SHORT EXERCISE: Reproduce the entries from the line containing "coordinates (363, 486)." through the line containing "Identify the location of 05.", both included, swapping "Where is" for "Find" and leaving everything else untouched.

MATERIAL TO PROCESS:
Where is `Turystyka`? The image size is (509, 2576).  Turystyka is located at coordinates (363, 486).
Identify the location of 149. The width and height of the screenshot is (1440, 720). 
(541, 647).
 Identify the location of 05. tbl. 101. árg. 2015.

--

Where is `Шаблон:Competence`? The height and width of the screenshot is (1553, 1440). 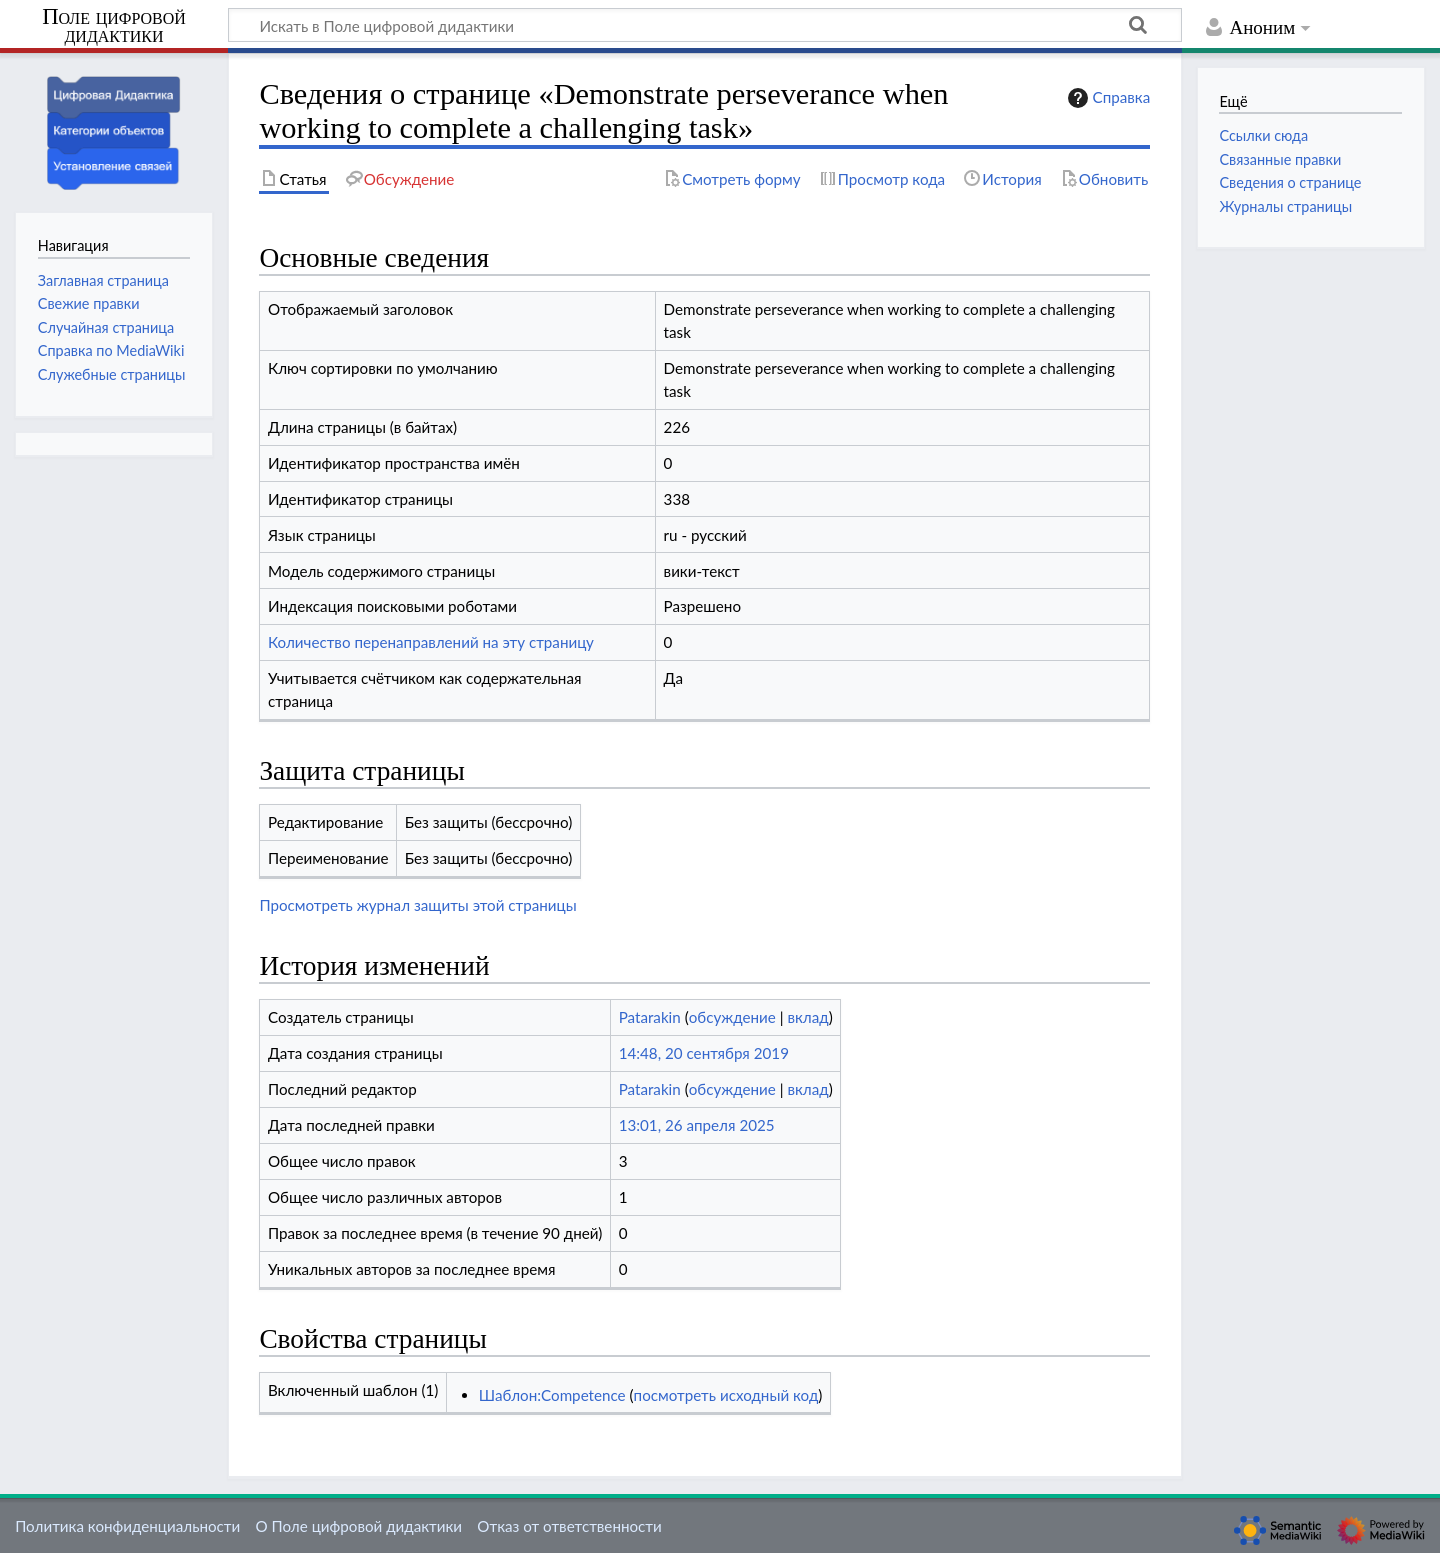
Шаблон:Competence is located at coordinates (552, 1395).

* * *

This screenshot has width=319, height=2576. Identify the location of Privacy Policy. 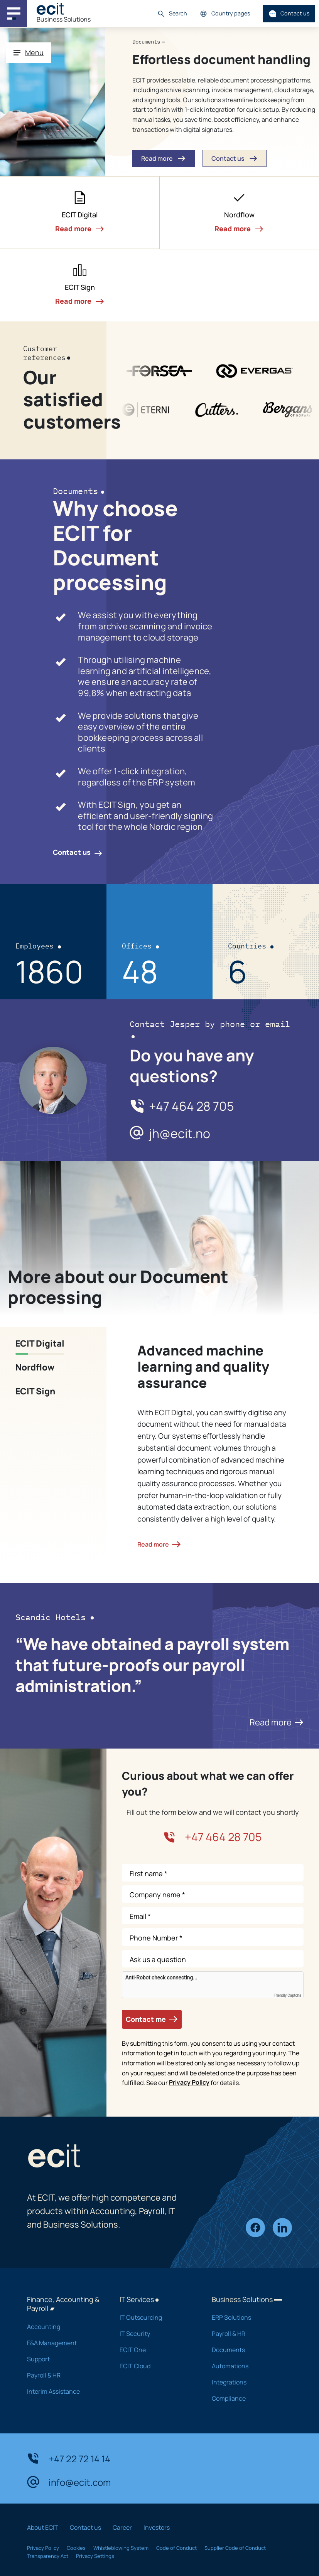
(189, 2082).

EXPECTED OUTPUT:
Find `Turystyka`? The image size is (509, 2576).  Turystyka is located at coordinates (363, 486).
Identify the location of 149. The width and height of the screenshot is (1440, 720). 
(541, 647).
 Identify the location of 05. tbl. 101. árg. 2015.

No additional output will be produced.